Start of Data shown

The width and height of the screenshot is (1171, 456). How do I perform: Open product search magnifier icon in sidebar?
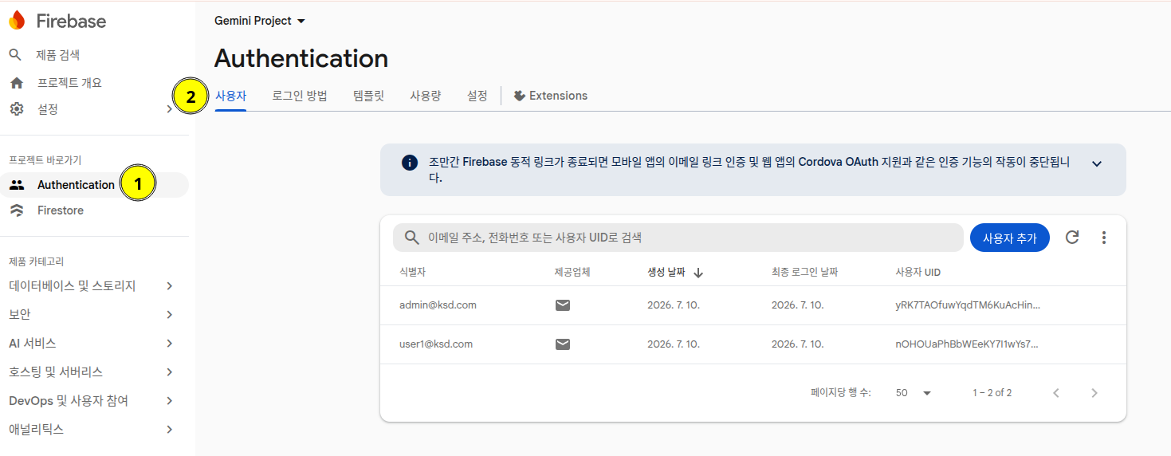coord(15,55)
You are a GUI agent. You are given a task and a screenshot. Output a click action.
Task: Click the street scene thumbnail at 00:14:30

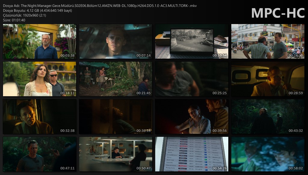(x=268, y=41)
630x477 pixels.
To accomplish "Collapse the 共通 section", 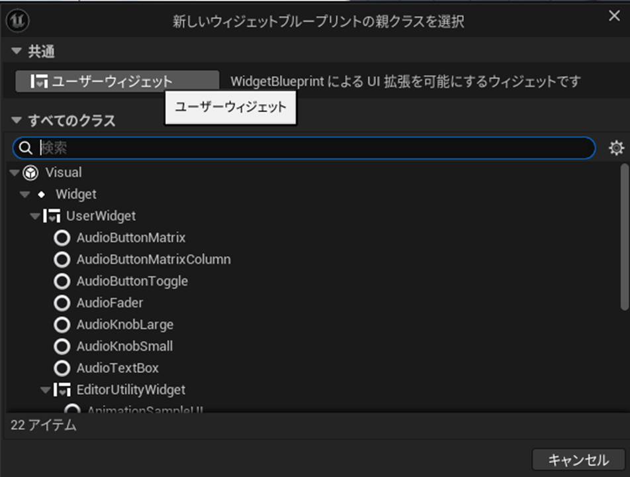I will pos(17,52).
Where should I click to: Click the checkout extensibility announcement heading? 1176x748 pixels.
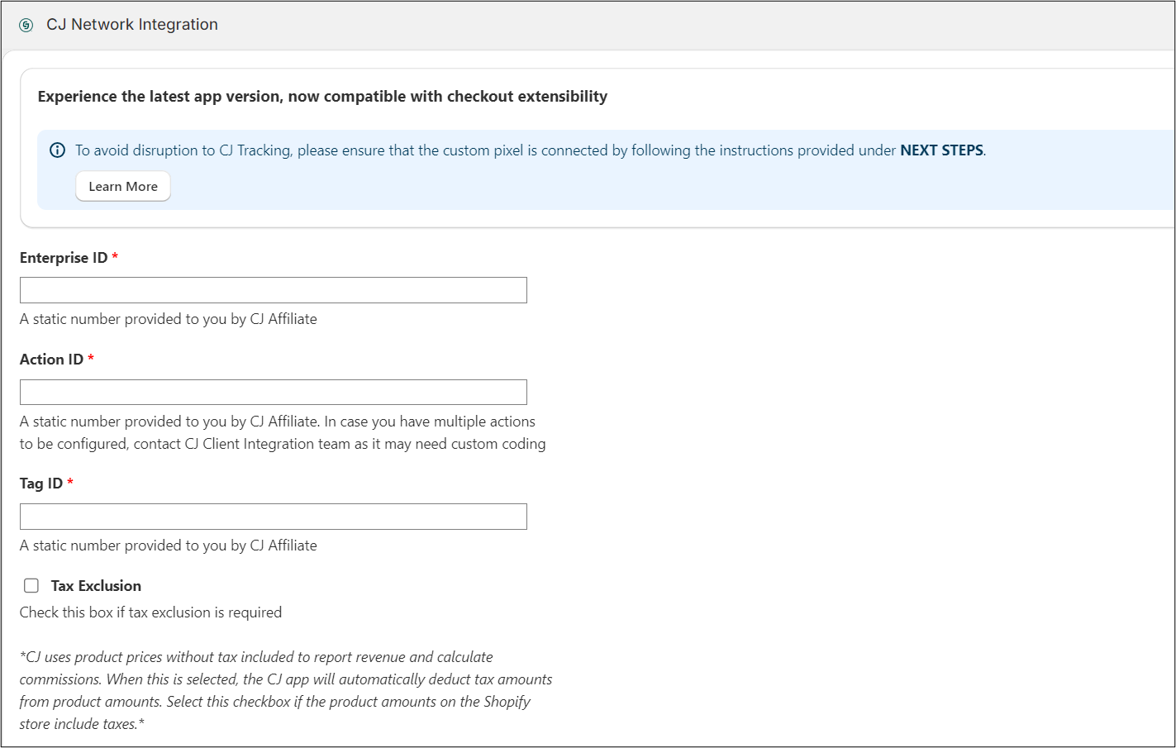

End of Data shown

**Work task**
Beginning with the first line of the entries above, repeat each line word for word until the line with "630x477 pixels." has been given too. Omit the pictures.

**Final answer**
The width and height of the screenshot is (1171, 456). How do I perform: Open product search magnifier icon in sidebar?
coord(15,55)
You are a GUI agent. You are given a task and a screenshot. Output a click action.
Task: Click the street scene thumbnail at 00:14:30

(x=268, y=41)
630x477 pixels.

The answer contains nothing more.